ECLI:NL:RBZWB:2022:97
Rechtbank Zeeland-West-Brabant
- Eerste aanleg - enkelvoudig
- Rechtspraak.nl
Beroep tegen niet tijdig nemen van besluit door college van burgemeester en wethouders
In deze zaak heeft verzoeker, vertegenwoordigd door mr. E.F.B. Scheepers, beroep ingesteld tegen het niet tijdig nemen van een besluit door het college van burgemeester en wethouders van de gemeente Terneuzen. Het beroep is ingediend op 30 maart 2021, naar aanleiding van een bezwaar dat op 3 november 2020 was ingediend tegen een eerder besluit van 25 september 2020, waarin op verzoek om handhaving was beslist. Op 4 mei 2021 heeft verweerder het bestreden besluit genomen, waartegen verzoeker op 18 juni 2021 opnieuw beroep heeft ingesteld. De rechtbank heeft verzoeker op 6 september 2021 geïnformeerd dat het beroep tegen het niet tijdig nemen van een besluit ook betrekking heeft op het alsnog genomen besluit. Verzoeker heeft op 14 september 2021 het beroep ingetrokken en verzocht om vergoeding van de proceskosten en vaststelling van de verbeurde dwangsom.

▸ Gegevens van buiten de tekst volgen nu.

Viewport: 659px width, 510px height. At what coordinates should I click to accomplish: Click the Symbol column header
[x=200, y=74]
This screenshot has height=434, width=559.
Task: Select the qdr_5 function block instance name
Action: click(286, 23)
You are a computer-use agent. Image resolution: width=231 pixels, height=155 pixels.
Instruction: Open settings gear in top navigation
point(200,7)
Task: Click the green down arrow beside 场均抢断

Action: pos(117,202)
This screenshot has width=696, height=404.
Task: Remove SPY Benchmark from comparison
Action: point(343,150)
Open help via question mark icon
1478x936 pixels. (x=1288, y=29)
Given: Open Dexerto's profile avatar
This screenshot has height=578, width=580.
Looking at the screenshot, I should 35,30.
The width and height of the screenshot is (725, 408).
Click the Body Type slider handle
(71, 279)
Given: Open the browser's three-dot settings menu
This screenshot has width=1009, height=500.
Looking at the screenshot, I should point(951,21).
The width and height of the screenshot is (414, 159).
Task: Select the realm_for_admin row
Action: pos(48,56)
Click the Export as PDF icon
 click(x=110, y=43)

De rechtbank heeft verweerder in de gelegenheid gesteld te reageren op de verzoeken van verzoeker. Verweerder heeft op 1 november 2021 gereageerd op het verzoek tot vaststelling van de dwangsom, maar niet op het verzoek tot vergoeding van de proceskosten. De rechtbank heeft op basis van artikel 8:54 van de Algemene wet bestuursrecht (Awb) zonder zitting uitspraak gedaan op het verzoek om proceskostenveroordeling. De rechtbank overweegt dat de veroordeling van een partij in de proceskosten is geregeld in de artikelen 8:75 en 8:75a van de Awb. Aangezien verweerder tegemoet is gekomen aan het beroep van verzoeker door alsnog op het bezwaarschrift te beslissen, is het verzoek om proceskostenveroordeling gegrond verklaard. De rechtbank heeft de proceskosten vastgesteld op € 379,50, waarbij het gewicht van de zaak als licht is aangemerkt. Tevens heeft de rechtbank verweerder verplicht het door verzoeker betaalde griffierecht van € 181,- te vergoeden. De rechtbank komt niet toe aan de vaststelling van de dwangsom, aangezien het beroep is ingetrokken. Verweerder dient de verschuldigdheid en hoogte van de dwangsom vast te stellen.